ACTION ITEM: From the listing below, copy each line that contains the word "accomplish".

DATA LISTING:
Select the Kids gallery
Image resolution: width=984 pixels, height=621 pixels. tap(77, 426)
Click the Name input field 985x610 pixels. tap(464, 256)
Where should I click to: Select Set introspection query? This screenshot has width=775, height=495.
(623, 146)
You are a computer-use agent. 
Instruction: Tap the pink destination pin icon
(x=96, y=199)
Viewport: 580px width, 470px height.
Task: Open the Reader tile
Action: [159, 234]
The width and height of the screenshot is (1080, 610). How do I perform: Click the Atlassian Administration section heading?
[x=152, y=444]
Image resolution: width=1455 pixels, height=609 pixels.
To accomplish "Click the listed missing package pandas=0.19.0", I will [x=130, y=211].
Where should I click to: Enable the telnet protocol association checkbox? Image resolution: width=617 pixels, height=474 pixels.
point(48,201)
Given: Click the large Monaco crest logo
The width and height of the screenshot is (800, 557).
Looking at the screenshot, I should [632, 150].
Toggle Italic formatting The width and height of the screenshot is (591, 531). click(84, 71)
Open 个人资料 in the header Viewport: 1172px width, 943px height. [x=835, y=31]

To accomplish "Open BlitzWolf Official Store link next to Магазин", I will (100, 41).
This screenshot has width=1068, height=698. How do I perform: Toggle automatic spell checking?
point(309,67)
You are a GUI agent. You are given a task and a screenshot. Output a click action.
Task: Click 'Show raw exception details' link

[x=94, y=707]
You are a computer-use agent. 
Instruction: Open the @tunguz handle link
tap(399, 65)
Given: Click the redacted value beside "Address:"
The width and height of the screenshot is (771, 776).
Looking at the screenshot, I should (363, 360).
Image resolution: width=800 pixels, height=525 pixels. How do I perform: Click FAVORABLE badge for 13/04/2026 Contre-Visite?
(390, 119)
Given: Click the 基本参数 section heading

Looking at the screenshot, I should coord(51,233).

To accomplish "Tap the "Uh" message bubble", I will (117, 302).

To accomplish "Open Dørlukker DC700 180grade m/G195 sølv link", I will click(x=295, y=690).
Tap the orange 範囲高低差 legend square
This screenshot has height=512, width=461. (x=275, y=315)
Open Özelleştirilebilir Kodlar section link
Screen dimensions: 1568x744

TASK SOLUTION:
To accomplish "Click the listed missing package pandas=0.19.0", I will [x=130, y=211].
To accomplish "Open BlitzWolf Official Store link next to Магазин", I will (100, 41).
To accomplish "Tap the "Uh" message bubble", I will (117, 302).
To accomplish "Open Dørlukker DC700 180grade m/G195 sølv link", I will click(x=295, y=690).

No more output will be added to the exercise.